I know that in order to make a two quit entangled state, this quantum circuit is used:
But I was wondering if there are any other gate combinations which also create entangled two quit states.
If there are other quantum circuits which achieve this, I was wondering if they would also create any one of the four bell states. Thanks in advance.
Yes, there are many other quantum circuits that prepare entangled states. In fact, in certain sense that can be made precise, almost all possible quantum circuits on two qubits produce entangled states. This corresponds to the fact that almost all pure two-qubit states are entangled. It is the product states that are rare (more precisely: they form a measure zero subset of all pure states).

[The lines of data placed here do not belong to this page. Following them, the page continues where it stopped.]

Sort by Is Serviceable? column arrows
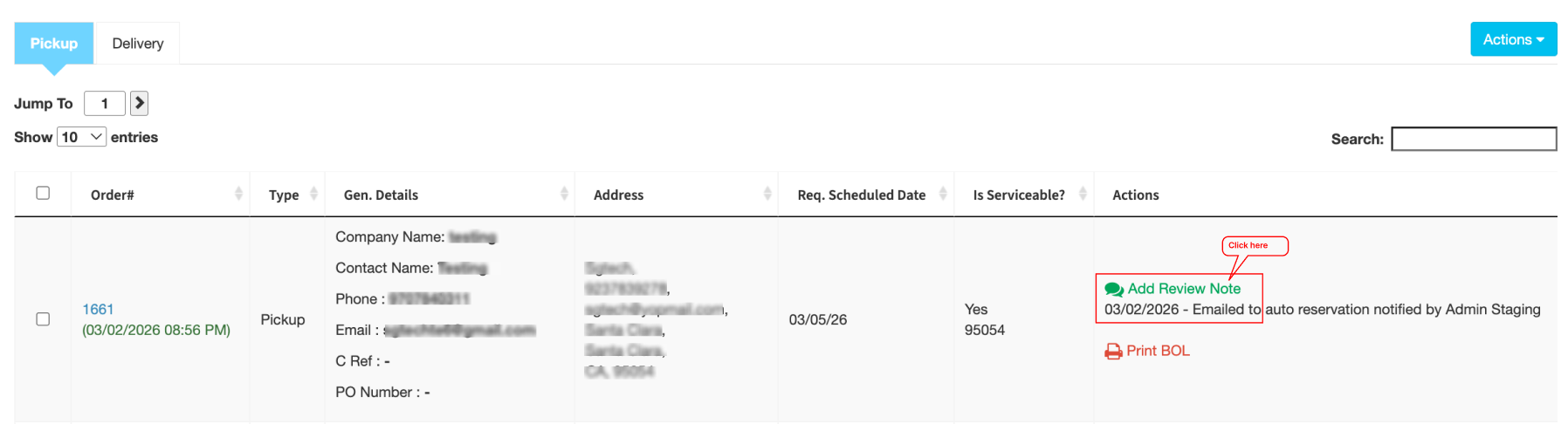 coord(1083,195)
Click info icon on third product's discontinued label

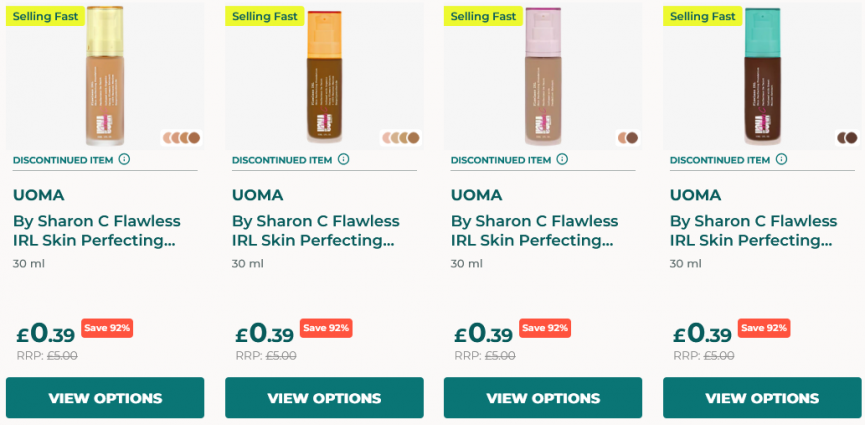[563, 159]
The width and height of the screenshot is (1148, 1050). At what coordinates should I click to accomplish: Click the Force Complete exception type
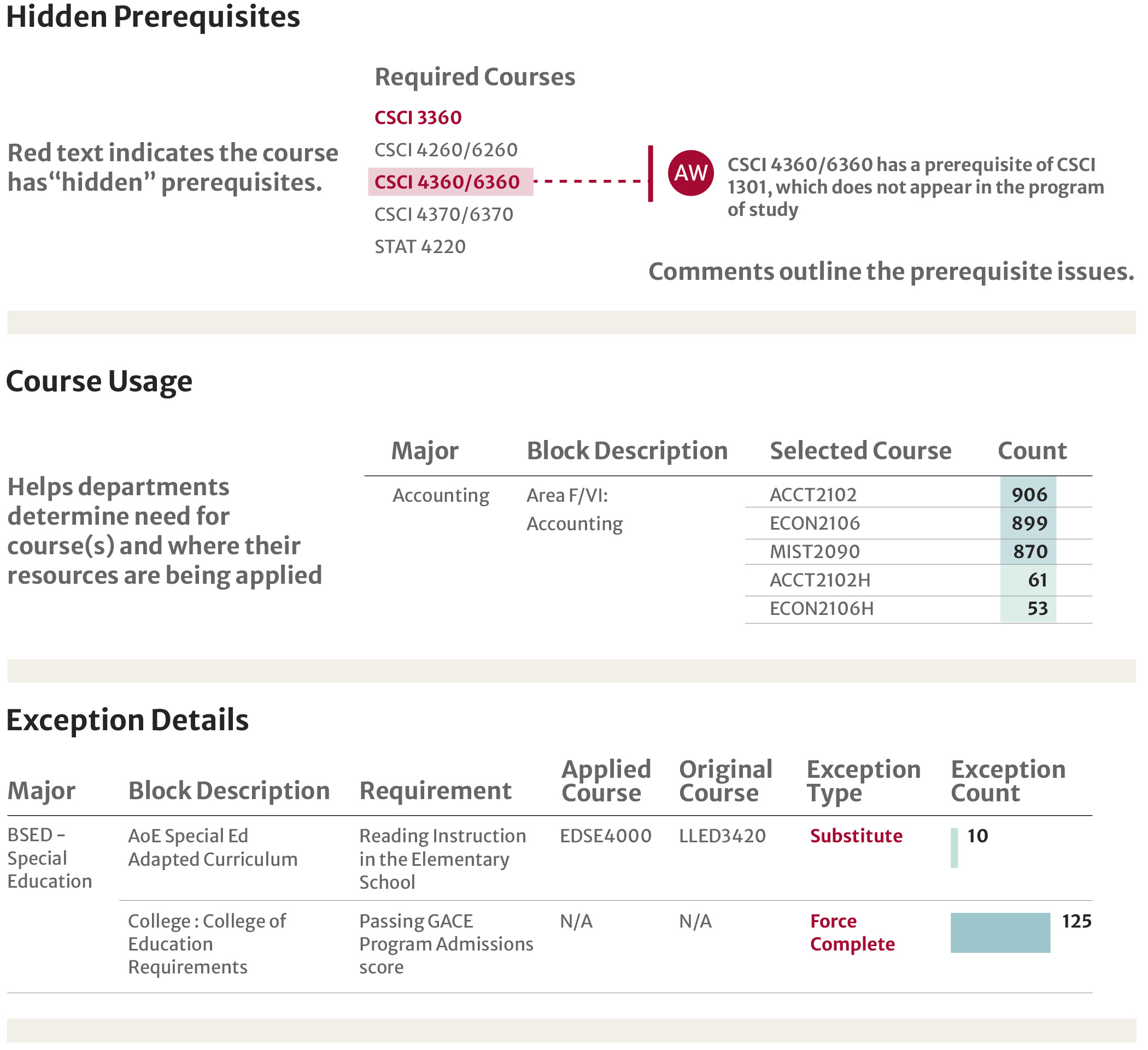click(x=852, y=932)
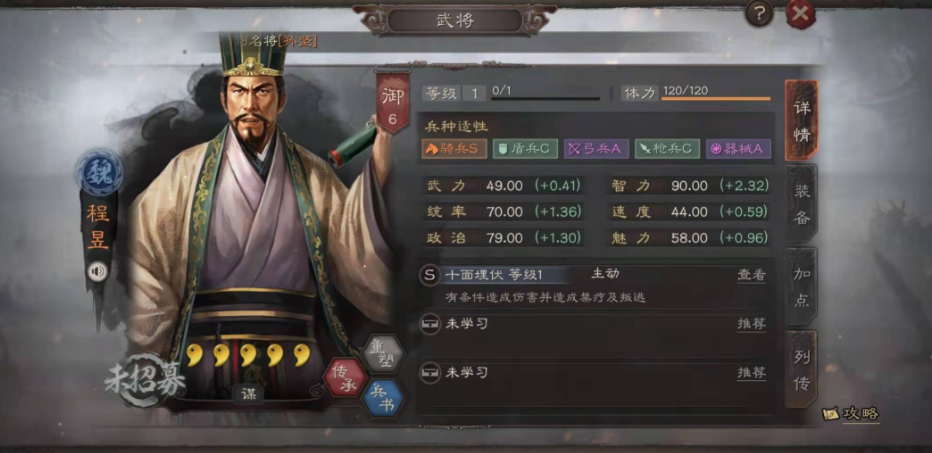Viewport: 932px width, 453px height.
Task: Select the 弓兵A troop aptitude
Action: [x=596, y=149]
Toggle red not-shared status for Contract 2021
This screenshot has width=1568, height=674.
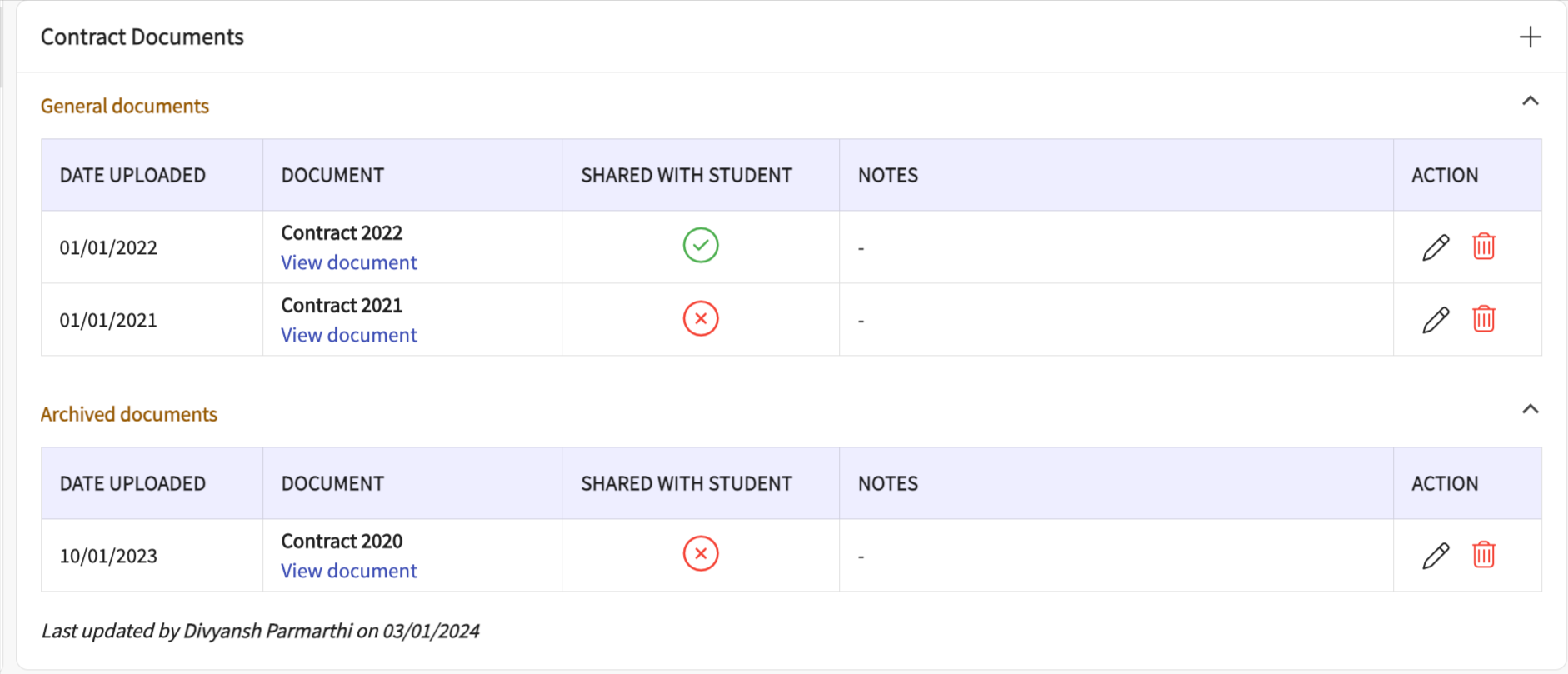pyautogui.click(x=701, y=318)
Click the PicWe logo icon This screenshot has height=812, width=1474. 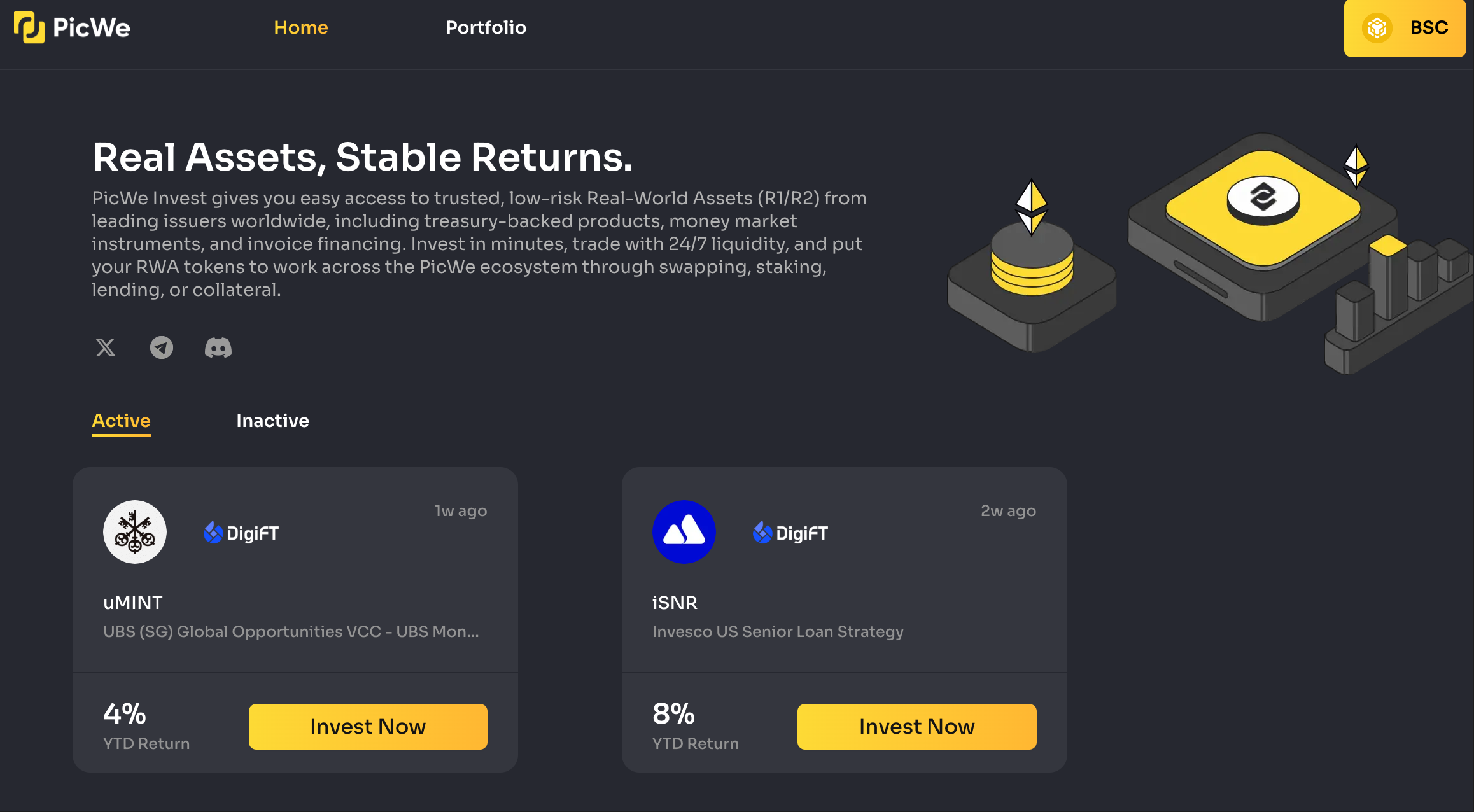point(29,27)
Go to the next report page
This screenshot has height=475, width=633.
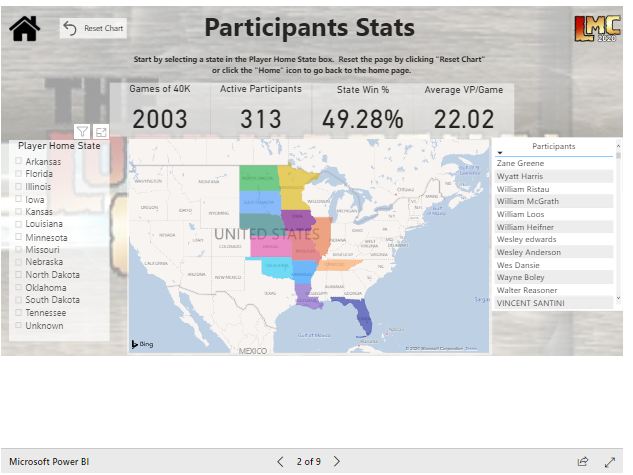coord(337,461)
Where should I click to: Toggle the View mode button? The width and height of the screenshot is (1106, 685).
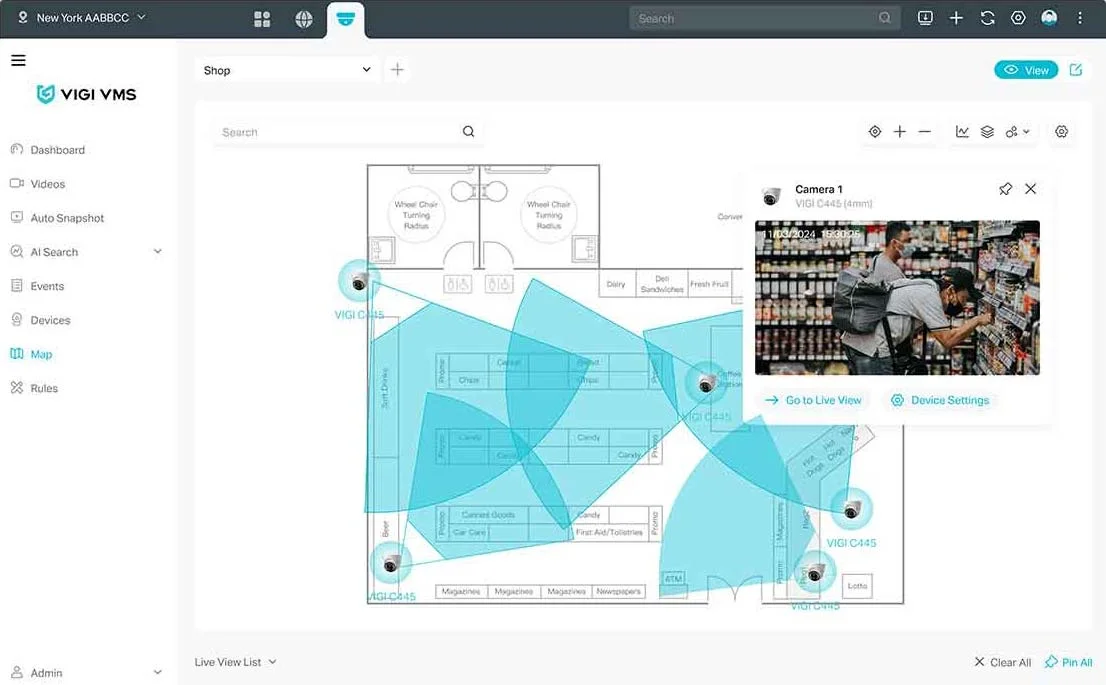click(x=1026, y=70)
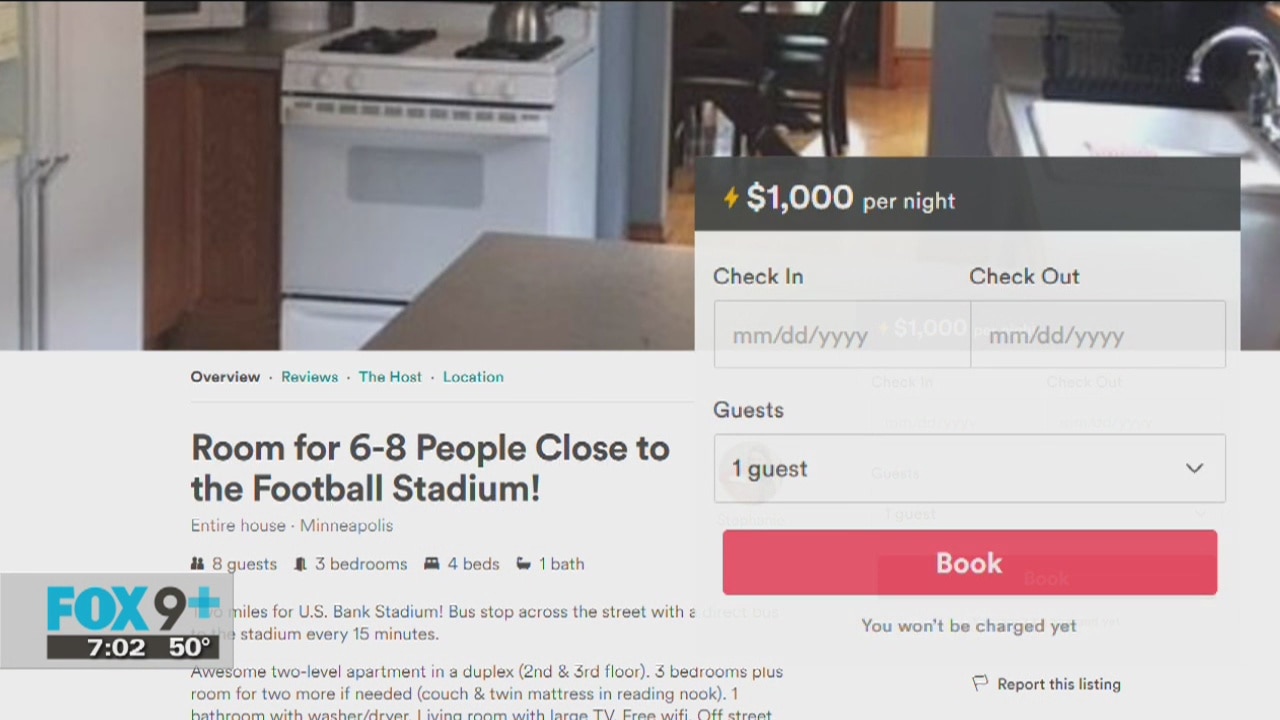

That said, there are circuits that do not produce any entanglement. For example, any circuit that does not have two-or-more qubit gates or any circuit that consists of single-qubit gates and SWAP gates has this property. Also, running any circuit in reverse destroys the entanglement created by running it forward.
Remark on comparing circuits: Generally speaking, almost any question of the form "Circuit $C$ produces states with property $P$. Are there other circuits that do this?" will have an affirmative answer, because we can always make changes to a circuit by adding or moving around gates without affecting the unitary operation it applies to its input. This is analogous to how we can modify a computer program by adding or moving around instructions without affecting its output. For example, in the circuit in the question we can replace CNOT with CZ sandwiched between two Hadamards on the target qubit or we can add two consecutive X gates anywhere in the circuit.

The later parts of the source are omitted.